- [INSTRUÇÕES DO EXERCÍCIO]:
Reproduza sem alterações o trecho do texto da página que começa nas palavras "J. Se se entendessem" e termina após as palavras "da República Portuguesa.".

- [TEXTO DA PÁGINA]:
----------------------------------------

H. A norma constante do artigo 8.° da Lei n.° 62/2011 não tem, qualquer conteúdo útil no contexto da acção principal, uma vez que esta não pressupõe que as aprovações de PVP dos autos sejam “contrárias” aos direitos de propriedade industrial da Requerente, ora Recorrente, baseando-se exclusivamente na circunstância de que as mesmas viabilizam juridicamente a prática de actividade que, ela sim, é contrária a tais direitos.
I. As disposições constantes do artigo 8.°, n.° 1, 2, 3 e 4 da Lei n.° 62/2011, são insusceptíveis de obstarem ao provimento do presente recurso e procedência da acção principal, ou seja, à declaração de invalidade ou invalidação dos actos a impugnar ou à declaração da sua ineficácia, até ao termo dos direitos de propriedade industrial da Recorrente e, consequentemente também não poderão obstar à procedência do presente recurso e processo cautelar.
J. Se se entendessem as normas do artigo 8.°, n.° 1, 2, 3 e 4 da Lei n.° 62/2011, como contendo uma proibição absoluta de que o MEE/DGAE tomasse conhecimento, no quadro de procedimento de aprovação de PVP, da existência de violação de uma Patente por parte do medicamento objecto desse procedimento, ou o obrigassem a deferir requerimento de aprovação de PVP para um tal medicamento, tais disposições seriam materialmente inconstitucionais por violação, nomeadamente, dos artigos 17.°, 18.°, 62.° n.° 1 e 266.° da Constituição da República Portuguesa.
K. Tendo, o Tribunal a quo entendido que as normas constantes do artigo 8.°, n.° 1, 2, 3 e 4 da Lei n.° 62/2011, contêm uma proibição absoluta de que o MEE/DGAE tome conhecimento, no quadro de procedimento de aprovação de PVP, da existência deviolação de patente por parte do medicamento objecto desse procedimento, ou os obriguem a deferir os respectivos requerimentos de aprovação de PVPS para um tal medicamento, tais disposições seriam materialmente inconstitucionais por violação, nomeadamente, dos artigos 17.0, 18.°, 62.° n.° 1 e 266.° da Constituição da República Portuguesa, devendo, consequentemente, o Tribunal ad quem recusar a sua aplicação com fundamento na sua inconstitucionalidade.
L. Se se entendesse que as referidas normas eram aplicáveis no caso vertente por via do artigo 9.0, n.° 1 da Lei n.° 62/2011, a interpretação e aplicação deste artigo introduziria uma restrição retroactiva – e, portanto, inconstitucional por violação do art. 18.°, n.° 3 da Constituição — de um direito fundamental.

----------------------------------------

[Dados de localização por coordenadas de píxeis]
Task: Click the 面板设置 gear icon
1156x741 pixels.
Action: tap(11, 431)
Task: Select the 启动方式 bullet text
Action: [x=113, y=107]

----------------------------------------

- [RESPOSTA DO EXERCÍCIO]:
J. Se se entendessem as normas do artigo 8.°, n.° 1, 2, 3 e 4 da Lei n.° 62/2011, como contendo uma proibição absoluta de que o MEE/DGAE tomasse conhecimento, no quadro de procedimento de aprovação de PVP, da existência de violação de uma Patente por parte do medicamento objecto desse procedimento, ou o obrigassem a deferir requerimento de aprovação de PVP para um tal medicamento, tais disposições seriam materialmente inconstitucionais por violação, nomeadamente, dos artigos 17.°, 18.°, 62.° n.° 1 e 266.° da Constituição da República Portuguesa.